• [What you should do]
Repeat the entries that appear below, exactly as they are given.

• [Given entries]

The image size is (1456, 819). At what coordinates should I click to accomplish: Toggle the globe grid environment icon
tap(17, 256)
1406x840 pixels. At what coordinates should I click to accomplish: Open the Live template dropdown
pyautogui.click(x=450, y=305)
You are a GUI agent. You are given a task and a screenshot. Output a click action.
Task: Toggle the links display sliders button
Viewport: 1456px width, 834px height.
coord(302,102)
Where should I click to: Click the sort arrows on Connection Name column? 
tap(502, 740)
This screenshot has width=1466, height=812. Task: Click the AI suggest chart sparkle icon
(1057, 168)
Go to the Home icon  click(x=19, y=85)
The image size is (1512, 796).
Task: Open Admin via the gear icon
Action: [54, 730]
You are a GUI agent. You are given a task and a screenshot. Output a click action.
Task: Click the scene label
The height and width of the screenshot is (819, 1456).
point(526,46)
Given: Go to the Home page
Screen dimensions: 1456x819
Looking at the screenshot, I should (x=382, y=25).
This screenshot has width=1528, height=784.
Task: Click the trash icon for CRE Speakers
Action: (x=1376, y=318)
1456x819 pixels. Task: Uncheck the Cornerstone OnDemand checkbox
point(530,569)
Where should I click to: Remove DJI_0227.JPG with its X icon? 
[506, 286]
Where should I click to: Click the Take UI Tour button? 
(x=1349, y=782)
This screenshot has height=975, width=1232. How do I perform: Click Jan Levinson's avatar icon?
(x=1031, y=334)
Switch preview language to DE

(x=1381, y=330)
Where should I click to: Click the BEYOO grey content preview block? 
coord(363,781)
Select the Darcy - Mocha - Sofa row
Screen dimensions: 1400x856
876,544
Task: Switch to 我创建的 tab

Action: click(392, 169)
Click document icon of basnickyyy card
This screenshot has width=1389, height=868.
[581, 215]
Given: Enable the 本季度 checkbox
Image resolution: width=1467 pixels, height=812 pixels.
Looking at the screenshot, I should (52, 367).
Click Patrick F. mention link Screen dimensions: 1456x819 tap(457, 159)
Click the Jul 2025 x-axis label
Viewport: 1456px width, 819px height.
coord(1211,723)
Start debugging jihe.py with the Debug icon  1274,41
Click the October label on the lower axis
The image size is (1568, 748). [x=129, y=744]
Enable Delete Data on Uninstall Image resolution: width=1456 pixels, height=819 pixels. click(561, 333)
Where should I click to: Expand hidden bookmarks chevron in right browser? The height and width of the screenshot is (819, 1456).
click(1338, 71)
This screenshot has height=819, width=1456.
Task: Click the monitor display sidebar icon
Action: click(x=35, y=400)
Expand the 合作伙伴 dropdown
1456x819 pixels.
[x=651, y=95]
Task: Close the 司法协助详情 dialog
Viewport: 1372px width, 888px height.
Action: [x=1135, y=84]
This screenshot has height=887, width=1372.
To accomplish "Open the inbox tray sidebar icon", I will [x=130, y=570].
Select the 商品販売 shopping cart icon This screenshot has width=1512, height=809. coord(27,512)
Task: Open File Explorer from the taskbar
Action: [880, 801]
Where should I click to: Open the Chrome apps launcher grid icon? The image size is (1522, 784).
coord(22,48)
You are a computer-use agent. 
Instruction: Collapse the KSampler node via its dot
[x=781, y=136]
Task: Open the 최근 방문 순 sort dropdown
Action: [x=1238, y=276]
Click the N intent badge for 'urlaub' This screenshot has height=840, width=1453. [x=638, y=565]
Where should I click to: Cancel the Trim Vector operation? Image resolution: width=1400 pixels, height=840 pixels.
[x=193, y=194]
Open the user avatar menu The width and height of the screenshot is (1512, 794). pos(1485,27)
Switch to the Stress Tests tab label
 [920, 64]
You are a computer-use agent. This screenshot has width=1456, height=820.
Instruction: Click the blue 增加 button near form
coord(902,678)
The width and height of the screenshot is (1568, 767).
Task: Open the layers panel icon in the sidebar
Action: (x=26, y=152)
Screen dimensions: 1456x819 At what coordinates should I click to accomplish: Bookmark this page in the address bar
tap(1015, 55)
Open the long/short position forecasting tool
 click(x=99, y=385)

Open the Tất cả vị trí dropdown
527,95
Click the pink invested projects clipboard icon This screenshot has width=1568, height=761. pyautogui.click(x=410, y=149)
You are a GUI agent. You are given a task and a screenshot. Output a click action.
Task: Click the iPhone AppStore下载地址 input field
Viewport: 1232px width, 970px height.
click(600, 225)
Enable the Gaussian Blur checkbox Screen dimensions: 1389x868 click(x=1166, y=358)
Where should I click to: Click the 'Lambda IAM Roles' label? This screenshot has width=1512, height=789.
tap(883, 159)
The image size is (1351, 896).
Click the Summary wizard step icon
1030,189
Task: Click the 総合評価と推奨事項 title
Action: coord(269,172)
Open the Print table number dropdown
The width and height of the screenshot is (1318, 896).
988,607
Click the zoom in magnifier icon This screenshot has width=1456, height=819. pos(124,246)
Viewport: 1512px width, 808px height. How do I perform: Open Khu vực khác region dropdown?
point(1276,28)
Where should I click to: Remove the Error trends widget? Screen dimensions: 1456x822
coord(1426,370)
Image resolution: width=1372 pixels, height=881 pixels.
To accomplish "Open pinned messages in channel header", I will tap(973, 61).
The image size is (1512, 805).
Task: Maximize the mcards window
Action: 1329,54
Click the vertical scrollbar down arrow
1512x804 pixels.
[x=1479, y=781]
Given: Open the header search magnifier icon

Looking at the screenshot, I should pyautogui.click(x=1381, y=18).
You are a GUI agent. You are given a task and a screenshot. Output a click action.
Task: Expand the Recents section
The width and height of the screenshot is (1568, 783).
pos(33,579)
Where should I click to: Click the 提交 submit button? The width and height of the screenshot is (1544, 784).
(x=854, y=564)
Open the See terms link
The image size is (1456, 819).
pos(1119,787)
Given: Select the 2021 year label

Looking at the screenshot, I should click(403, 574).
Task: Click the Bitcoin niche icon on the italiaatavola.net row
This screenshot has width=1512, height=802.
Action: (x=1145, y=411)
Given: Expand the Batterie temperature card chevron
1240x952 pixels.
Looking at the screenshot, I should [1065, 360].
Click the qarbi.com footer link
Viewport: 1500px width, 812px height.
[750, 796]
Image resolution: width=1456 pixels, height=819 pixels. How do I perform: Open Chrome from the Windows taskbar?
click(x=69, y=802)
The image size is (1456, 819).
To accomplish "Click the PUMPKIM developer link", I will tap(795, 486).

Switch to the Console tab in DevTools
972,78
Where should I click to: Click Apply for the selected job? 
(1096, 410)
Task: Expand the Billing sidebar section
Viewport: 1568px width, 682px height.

• [Answer for this exercise]
The image size is (1456, 819). At what coordinates should I click to accomplish: Toggle the globe grid environment icon
tap(17, 256)
1406x840 pixels. At what coordinates should I click to accomplish: Open the Live template dropdown
pyautogui.click(x=450, y=305)
You are a GUI agent. You are given a task and a screenshot. Output a click action.
Task: Toggle the links display sliders button
Viewport: 1456px width, 834px height.
coord(302,102)
Where should I click to: Click the sort arrows on Connection Name column? 
tap(502, 740)
This screenshot has width=1466, height=812. Task: Click the AI suggest chart sparkle icon
(1057, 168)
Go to the Home icon  click(x=19, y=85)
The image size is (1512, 796).
Task: Open Admin via the gear icon
Action: [54, 730]
You are a GUI agent. You are given a task and a screenshot. Output a click action.
Task: Click the scene label
The height and width of the screenshot is (819, 1456).
point(526,46)
Given: Go to the Home page
Screen dimensions: 1456x819
Looking at the screenshot, I should (x=382, y=25).
This screenshot has width=1528, height=784.
Task: Click the trash icon for CRE Speakers
Action: (x=1376, y=318)
1456x819 pixels. Task: Uncheck the Cornerstone OnDemand checkbox
point(530,569)
Where should I click to: Remove DJI_0227.JPG with its X icon? 
[506, 286]
Where should I click to: Click the Take UI Tour button? 
(x=1349, y=782)
This screenshot has height=975, width=1232. How do I perform: Click Jan Levinson's avatar icon?
(x=1031, y=334)
Switch preview language to DE

(x=1381, y=330)
Where should I click to: Click the BEYOO grey content preview block? 
coord(363,781)
Select the Darcy - Mocha - Sofa row
Screen dimensions: 1400x856
876,544
Task: Switch to 我创建的 tab

Action: click(392, 169)
Click document icon of basnickyyy card
This screenshot has width=1389, height=868.
[581, 215]
Given: Enable the 本季度 checkbox
Image resolution: width=1467 pixels, height=812 pixels.
Looking at the screenshot, I should (52, 367).
Click Patrick F. mention link Screen dimensions: 1456x819 tap(457, 159)
Click the Jul 2025 x-axis label
Viewport: 1456px width, 819px height.
coord(1211,723)
Start debugging jihe.py with the Debug icon  1274,41
Click the October label on the lower axis
The image size is (1568, 748). [x=129, y=744]
Enable Delete Data on Uninstall Image resolution: width=1456 pixels, height=819 pixels. click(561, 333)
Where should I click to: Expand hidden bookmarks chevron in right browser? The height and width of the screenshot is (819, 1456).
click(1338, 71)
This screenshot has height=819, width=1456.
Task: Click the monitor display sidebar icon
Action: click(x=35, y=400)
Expand the 合作伙伴 dropdown
1456x819 pixels.
[x=651, y=95]
Task: Close the 司法协助详情 dialog
Viewport: 1372px width, 888px height.
Action: [x=1135, y=84]
This screenshot has height=887, width=1372.
To accomplish "Open the inbox tray sidebar icon", I will [x=130, y=570].
Select the 商品販売 shopping cart icon This screenshot has width=1512, height=809. coord(27,512)
Task: Open File Explorer from the taskbar
Action: [880, 801]
Where should I click to: Open the Chrome apps launcher grid icon? The image size is (1522, 784).
coord(22,48)
You are a computer-use agent. 
Instruction: Collapse the KSampler node via its dot
[x=781, y=136]
Task: Open the 최근 방문 순 sort dropdown
Action: [x=1238, y=276]
Click the N intent badge for 'urlaub' This screenshot has height=840, width=1453. [x=638, y=565]
Where should I click to: Cancel the Trim Vector operation? Image resolution: width=1400 pixels, height=840 pixels.
[x=193, y=194]
Open the user avatar menu The width and height of the screenshot is (1512, 794). pos(1485,27)
Switch to the Stress Tests tab label
 [920, 64]
You are a computer-use agent. This screenshot has width=1456, height=820.
Instruction: Click the blue 增加 button near form
coord(902,678)
The width and height of the screenshot is (1568, 767).
Task: Open the layers panel icon in the sidebar
Action: (x=26, y=152)
Screen dimensions: 1456x819 At what coordinates should I click to accomplish: Bookmark this page in the address bar
tap(1015, 55)
Open the long/short position forecasting tool
 click(x=99, y=385)

Open the Tất cả vị trí dropdown
527,95
Click the pink invested projects clipboard icon This screenshot has width=1568, height=761. pyautogui.click(x=410, y=149)
You are a GUI agent. You are given a task and a screenshot. Output a click action.
Task: Click the iPhone AppStore下载地址 input field
Viewport: 1232px width, 970px height.
click(600, 225)
Enable the Gaussian Blur checkbox Screen dimensions: 1389x868 click(x=1166, y=358)
Where should I click to: Click the 'Lambda IAM Roles' label? This screenshot has width=1512, height=789.
tap(883, 159)
The image size is (1351, 896).
Click the Summary wizard step icon
1030,189
Task: Click the 総合評価と推奨事項 title
Action: coord(269,172)
Open the Print table number dropdown
The width and height of the screenshot is (1318, 896).
988,607
Click the zoom in magnifier icon This screenshot has width=1456, height=819. pos(124,246)
Viewport: 1512px width, 808px height. How do I perform: Open Khu vực khác region dropdown?
point(1276,28)
Where should I click to: Remove the Error trends widget? Screen dimensions: 1456x822
coord(1426,370)
Image resolution: width=1372 pixels, height=881 pixels.
To accomplish "Open pinned messages in channel header", I will tap(973, 61).
The image size is (1512, 805).
Task: Maximize the mcards window
Action: 1329,54
Click the vertical scrollbar down arrow
1512x804 pixels.
[x=1479, y=781]
Given: Open the header search magnifier icon

Looking at the screenshot, I should pyautogui.click(x=1381, y=18).
You are a GUI agent. You are given a task and a screenshot. Output a click action.
Task: Expand the Recents section
The width and height of the screenshot is (1568, 783).
pos(33,579)
Where should I click to: Click the 提交 submit button? The width and height of the screenshot is (1544, 784).
(x=854, y=564)
Open the See terms link
The image size is (1456, 819).
pos(1119,787)
Given: Select the 2021 year label

Looking at the screenshot, I should click(403, 574).
Task: Click the Bitcoin niche icon on the italiaatavola.net row
This screenshot has width=1512, height=802.
Action: (x=1145, y=411)
Given: Expand the Batterie temperature card chevron
1240x952 pixels.
Looking at the screenshot, I should [1065, 360].
Click the qarbi.com footer link
Viewport: 1500px width, 812px height.
[750, 796]
Image resolution: width=1456 pixels, height=819 pixels. How do I perform: Open Chrome from the Windows taskbar?
click(x=69, y=802)
The image size is (1456, 819).
To accomplish "Click the PUMPKIM developer link", I will tap(795, 486).

Switch to the Console tab in DevTools
972,78
Where should I click to: Click Apply for the selected job? 
(1096, 410)
Task: Expand the Billing sidebar section
Viewport: 1568px width, 682px height.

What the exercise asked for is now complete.